It’s not ridiculous. It’s short-circuiting the depression that comes with loneliness by allowing the primal part of you to reconnect with nature. It works. There’s a whole industry around this premise. Once you reconnect with nature, your immediate instinct is to reconnect with others. So in a way it’s paving the path back to social relationships and community.
> Once you reconnect with nature, your immediate instinct is to reconnect with others.
I have the complete opposite experience. I spend as much of my vacation time as possible hiking, camping, and backpacking alone. I go to places where the landscape is so beautiful that it makes me weep; where seeing the unusual flora makes me feel like I'm home; where the night sky is like diamond dust on black velvet. These places don't make me want to reconnect with others. They make me want to build a cabin and get away from everybody else.

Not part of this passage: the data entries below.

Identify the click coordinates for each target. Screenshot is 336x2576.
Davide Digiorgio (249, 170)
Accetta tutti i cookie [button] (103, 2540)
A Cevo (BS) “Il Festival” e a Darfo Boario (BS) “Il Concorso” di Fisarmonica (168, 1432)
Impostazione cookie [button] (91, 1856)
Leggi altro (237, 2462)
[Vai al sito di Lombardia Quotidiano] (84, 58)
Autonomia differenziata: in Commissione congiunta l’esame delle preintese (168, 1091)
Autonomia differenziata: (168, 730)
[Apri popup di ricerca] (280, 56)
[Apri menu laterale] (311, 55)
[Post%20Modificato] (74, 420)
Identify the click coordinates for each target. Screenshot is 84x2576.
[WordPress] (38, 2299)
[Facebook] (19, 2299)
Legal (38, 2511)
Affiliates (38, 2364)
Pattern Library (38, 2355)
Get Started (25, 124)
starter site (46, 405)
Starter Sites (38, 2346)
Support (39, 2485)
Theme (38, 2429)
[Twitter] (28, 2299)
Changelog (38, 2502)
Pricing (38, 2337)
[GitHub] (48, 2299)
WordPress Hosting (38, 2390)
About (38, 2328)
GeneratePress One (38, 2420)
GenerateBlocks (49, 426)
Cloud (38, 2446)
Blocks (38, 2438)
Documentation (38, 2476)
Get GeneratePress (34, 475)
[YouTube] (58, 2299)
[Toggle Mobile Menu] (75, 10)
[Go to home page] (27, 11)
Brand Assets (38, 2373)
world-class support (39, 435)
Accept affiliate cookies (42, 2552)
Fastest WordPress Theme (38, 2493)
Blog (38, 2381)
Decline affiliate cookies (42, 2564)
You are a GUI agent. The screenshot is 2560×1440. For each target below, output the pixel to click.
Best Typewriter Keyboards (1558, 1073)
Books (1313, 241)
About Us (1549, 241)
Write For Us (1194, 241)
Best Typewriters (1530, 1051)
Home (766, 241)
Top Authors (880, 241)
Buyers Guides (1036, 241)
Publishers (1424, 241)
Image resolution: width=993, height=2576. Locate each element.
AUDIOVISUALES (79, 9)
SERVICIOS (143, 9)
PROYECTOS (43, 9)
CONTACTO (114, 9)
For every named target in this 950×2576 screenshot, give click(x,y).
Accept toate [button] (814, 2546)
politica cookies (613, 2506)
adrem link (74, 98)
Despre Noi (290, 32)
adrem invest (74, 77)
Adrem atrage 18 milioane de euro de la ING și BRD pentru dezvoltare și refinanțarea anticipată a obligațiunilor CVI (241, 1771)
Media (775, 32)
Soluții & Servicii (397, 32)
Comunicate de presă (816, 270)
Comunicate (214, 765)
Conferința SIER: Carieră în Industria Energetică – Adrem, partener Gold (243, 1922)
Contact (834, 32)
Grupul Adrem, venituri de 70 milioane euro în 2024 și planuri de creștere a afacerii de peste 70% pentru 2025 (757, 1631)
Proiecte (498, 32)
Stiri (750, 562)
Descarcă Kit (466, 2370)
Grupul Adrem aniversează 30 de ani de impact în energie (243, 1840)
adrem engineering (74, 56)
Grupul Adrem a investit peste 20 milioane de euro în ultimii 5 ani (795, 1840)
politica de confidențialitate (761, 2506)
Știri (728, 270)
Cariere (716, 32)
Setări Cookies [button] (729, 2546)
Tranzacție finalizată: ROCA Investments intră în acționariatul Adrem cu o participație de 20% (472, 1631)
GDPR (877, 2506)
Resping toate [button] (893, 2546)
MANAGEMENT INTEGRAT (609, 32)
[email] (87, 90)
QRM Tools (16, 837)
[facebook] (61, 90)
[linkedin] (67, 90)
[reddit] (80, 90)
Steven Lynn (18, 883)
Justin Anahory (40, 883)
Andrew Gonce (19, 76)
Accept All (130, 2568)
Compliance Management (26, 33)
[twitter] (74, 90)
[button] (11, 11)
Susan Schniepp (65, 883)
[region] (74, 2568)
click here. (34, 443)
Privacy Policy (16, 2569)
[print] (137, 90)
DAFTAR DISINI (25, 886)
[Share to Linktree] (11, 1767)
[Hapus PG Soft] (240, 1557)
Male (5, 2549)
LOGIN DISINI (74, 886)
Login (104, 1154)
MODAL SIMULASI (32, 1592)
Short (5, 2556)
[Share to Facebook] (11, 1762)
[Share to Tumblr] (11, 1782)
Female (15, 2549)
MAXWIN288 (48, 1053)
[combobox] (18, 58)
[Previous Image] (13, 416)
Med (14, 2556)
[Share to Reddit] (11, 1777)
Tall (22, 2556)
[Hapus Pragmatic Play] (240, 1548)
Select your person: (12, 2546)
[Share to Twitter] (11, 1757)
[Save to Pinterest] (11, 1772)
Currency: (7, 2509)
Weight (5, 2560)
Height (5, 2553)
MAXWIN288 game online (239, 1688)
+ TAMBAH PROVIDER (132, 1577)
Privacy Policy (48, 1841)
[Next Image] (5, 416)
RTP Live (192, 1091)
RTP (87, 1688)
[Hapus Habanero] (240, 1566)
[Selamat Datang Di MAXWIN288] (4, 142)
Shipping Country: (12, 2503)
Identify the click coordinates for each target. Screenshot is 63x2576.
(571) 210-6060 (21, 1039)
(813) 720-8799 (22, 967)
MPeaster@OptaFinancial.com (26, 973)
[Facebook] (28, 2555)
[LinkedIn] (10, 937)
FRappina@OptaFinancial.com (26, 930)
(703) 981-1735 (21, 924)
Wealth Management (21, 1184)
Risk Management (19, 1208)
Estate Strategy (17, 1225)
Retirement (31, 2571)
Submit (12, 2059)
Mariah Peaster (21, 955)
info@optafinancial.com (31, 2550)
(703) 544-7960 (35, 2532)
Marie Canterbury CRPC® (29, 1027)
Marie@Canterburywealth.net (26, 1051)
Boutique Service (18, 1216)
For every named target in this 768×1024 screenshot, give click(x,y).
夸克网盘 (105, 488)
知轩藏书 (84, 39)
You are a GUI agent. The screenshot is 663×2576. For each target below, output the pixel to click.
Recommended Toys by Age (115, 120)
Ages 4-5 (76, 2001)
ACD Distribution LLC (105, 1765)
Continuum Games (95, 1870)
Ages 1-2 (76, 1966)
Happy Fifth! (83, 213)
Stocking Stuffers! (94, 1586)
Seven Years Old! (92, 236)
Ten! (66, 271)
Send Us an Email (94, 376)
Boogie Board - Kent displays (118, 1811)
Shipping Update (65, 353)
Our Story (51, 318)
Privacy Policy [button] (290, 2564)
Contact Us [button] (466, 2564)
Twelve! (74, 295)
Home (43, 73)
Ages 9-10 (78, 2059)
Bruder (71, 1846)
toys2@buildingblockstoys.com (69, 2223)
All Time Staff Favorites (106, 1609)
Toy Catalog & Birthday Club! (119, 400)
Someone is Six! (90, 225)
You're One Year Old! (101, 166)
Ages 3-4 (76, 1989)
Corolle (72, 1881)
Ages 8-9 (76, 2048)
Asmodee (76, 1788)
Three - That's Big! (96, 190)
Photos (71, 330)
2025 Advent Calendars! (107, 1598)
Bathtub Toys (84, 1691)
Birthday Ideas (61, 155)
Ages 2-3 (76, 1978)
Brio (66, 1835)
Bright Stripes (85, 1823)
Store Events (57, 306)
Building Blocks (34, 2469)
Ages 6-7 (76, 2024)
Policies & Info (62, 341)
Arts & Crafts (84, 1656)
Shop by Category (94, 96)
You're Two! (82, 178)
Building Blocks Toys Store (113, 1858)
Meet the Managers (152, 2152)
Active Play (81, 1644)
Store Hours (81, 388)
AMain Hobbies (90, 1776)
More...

I'm skeptical of this idea in general especially with examples of people like John Muir. If reconnecting with natures gives you the immediate instinct to reconnect with others then why do people like him have to be coaxed away from it?
I think you might be seeking escape rather than reconnecting with nature. Those are two opposing desires. One is the desire to escape the monotony of everyday life by getting back into nature. The other is losing oneself to nature. No going back. Only forward. Akin to hiking the Appalachian trail or the PNW trail in one go. It’s not an escape, it’s a calling or yearning for growth.